» Material for this task:

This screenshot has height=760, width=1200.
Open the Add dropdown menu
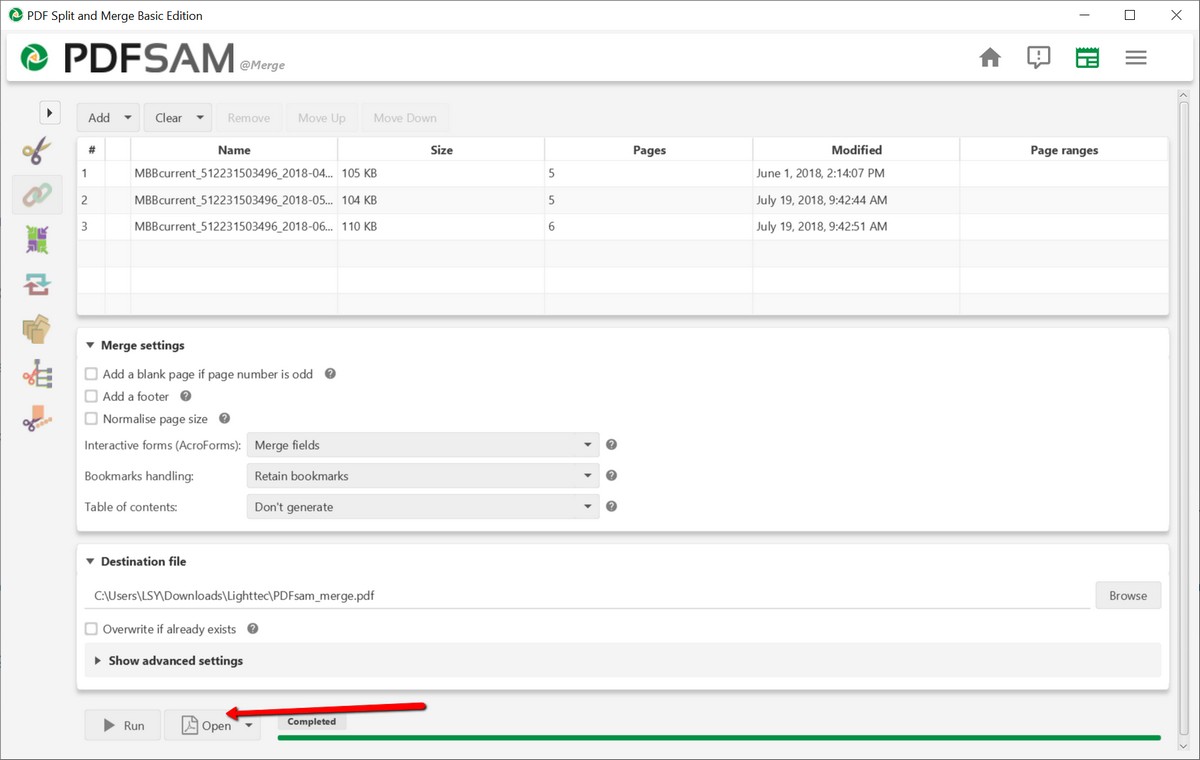pyautogui.click(x=108, y=118)
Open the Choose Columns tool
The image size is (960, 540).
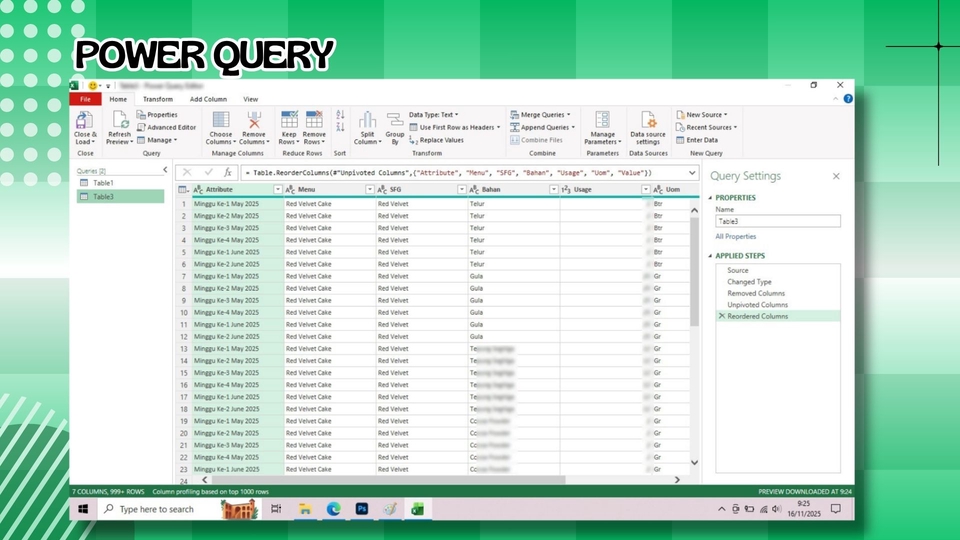click(220, 121)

» What is required: Put all of the material above into a two-column CSV with the headers instruction and action. Give one row per instruction, with its text and its answer each in a single quoted field, any line breaks replaced by spaces, and the pictures left out.

» Solution to this problem:
instruction,action
"This screenshot has height=760, width=1200. Open the Add dropdown menu","pyautogui.click(x=108, y=118)"
"Open the Choose Columns tool The image size is (960, 540).","click(220, 121)"